Work instructions: Please pull every line of the listing below into your answer word for word, leaving out the pictures.
++++ Records
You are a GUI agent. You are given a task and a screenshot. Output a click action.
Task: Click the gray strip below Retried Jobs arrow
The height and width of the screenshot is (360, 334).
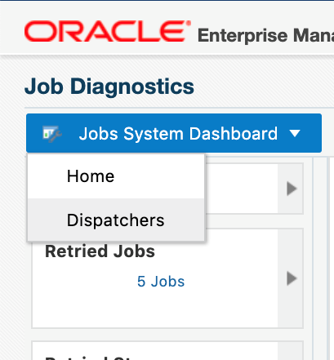(290, 308)
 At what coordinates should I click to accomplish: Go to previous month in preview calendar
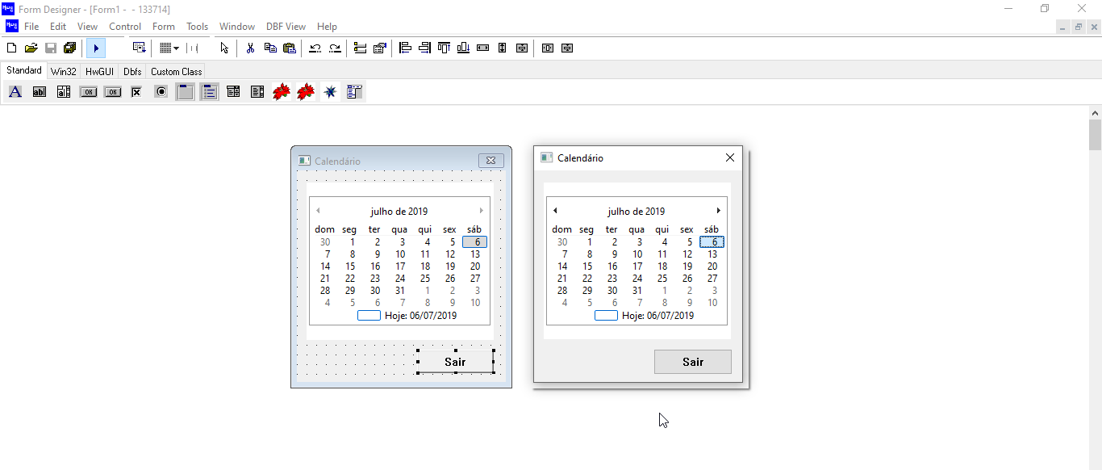click(x=555, y=211)
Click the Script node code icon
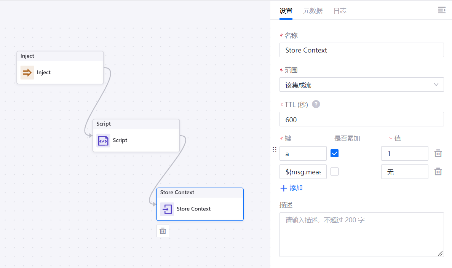The height and width of the screenshot is (268, 452). click(x=103, y=140)
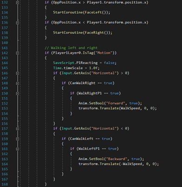Click the "Forward" string in SetBool

click(x=116, y=103)
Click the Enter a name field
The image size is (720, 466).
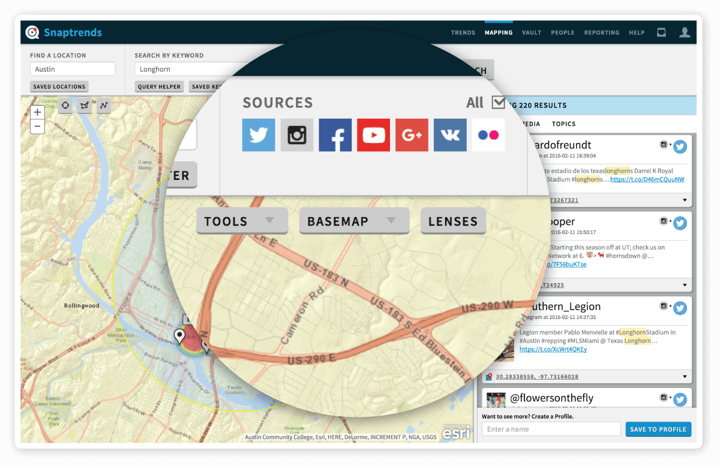pyautogui.click(x=551, y=429)
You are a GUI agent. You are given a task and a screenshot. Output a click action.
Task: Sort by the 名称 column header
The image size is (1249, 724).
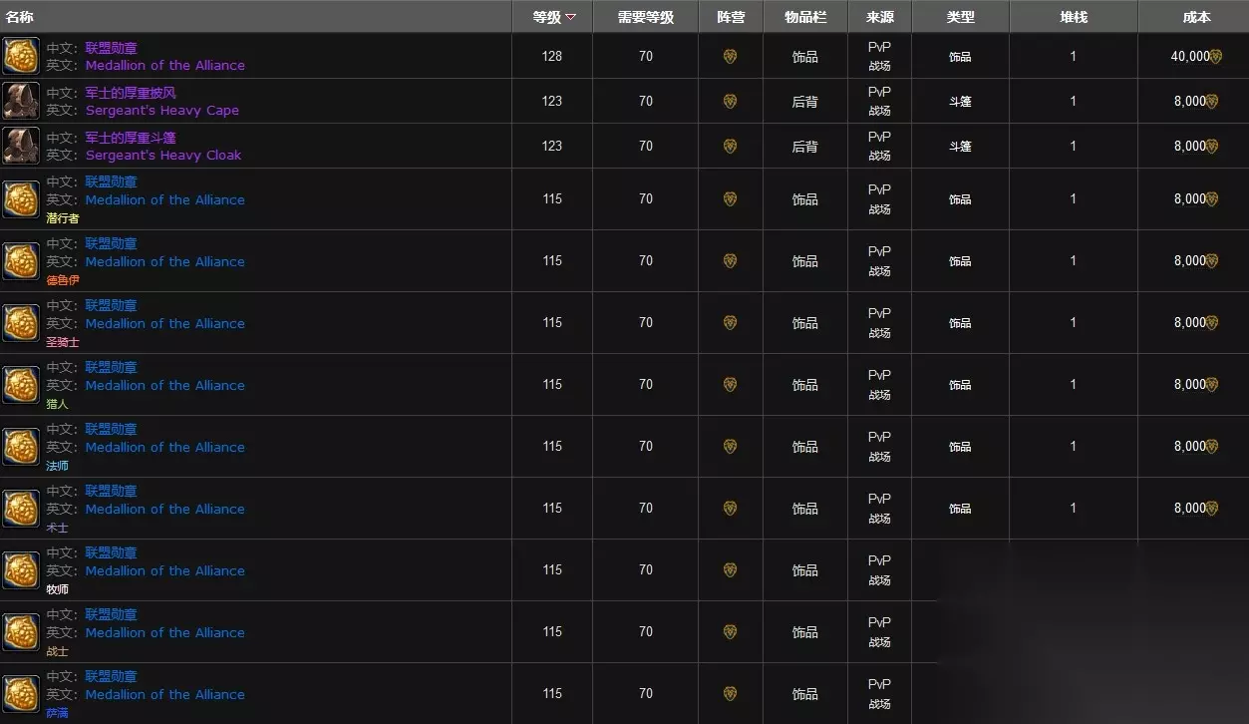20,17
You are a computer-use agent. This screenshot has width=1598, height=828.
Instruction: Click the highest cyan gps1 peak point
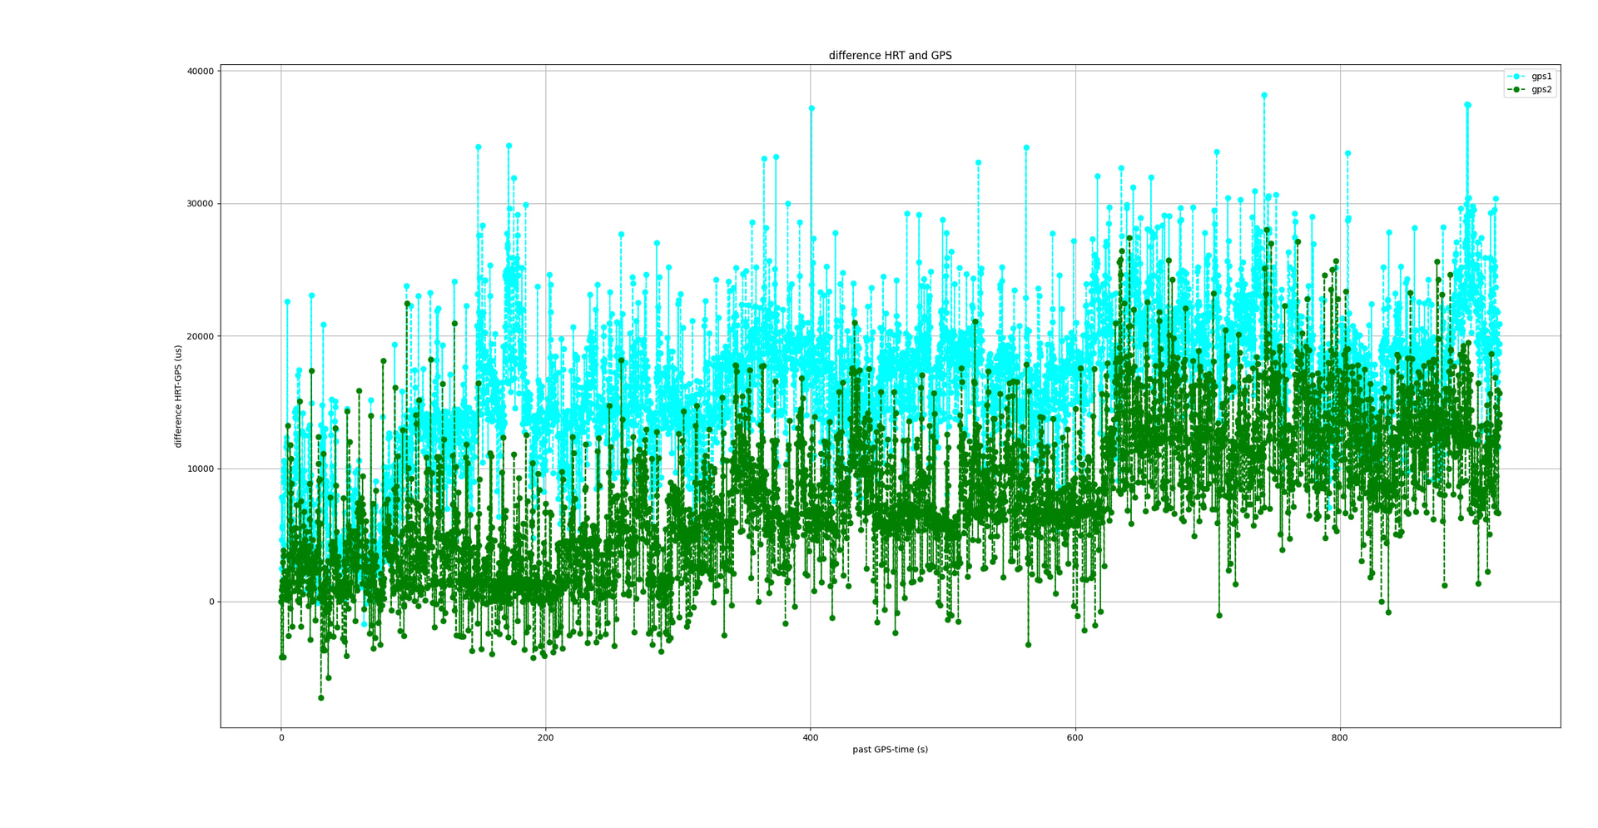[1263, 96]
++++++++
Output below:
You are a GUI agent. You are given a task and a screenshot. Output a click action.
Task: Click the gray strip below Retried Jobs arrow
The height and width of the screenshot is (360, 334).
(290, 308)
 At what coordinates should I click to accomplish: Go to previous month in preview calendar
click(x=555, y=211)
Click the Script node code icon
The height and width of the screenshot is (268, 452). click(x=103, y=140)
Click the "Forward" string in SetBool

click(x=116, y=103)
Click the Enter a name field
The image size is (720, 466).
pyautogui.click(x=551, y=429)
You are a GUI agent. You are given a task and a screenshot. Output a click action.
Task: Sort by the 名称 column header
The image size is (1249, 724).
20,17
You are a computer-use agent. This screenshot has width=1598, height=828.
Instruction: Click the highest cyan gps1 peak point
[1263, 96]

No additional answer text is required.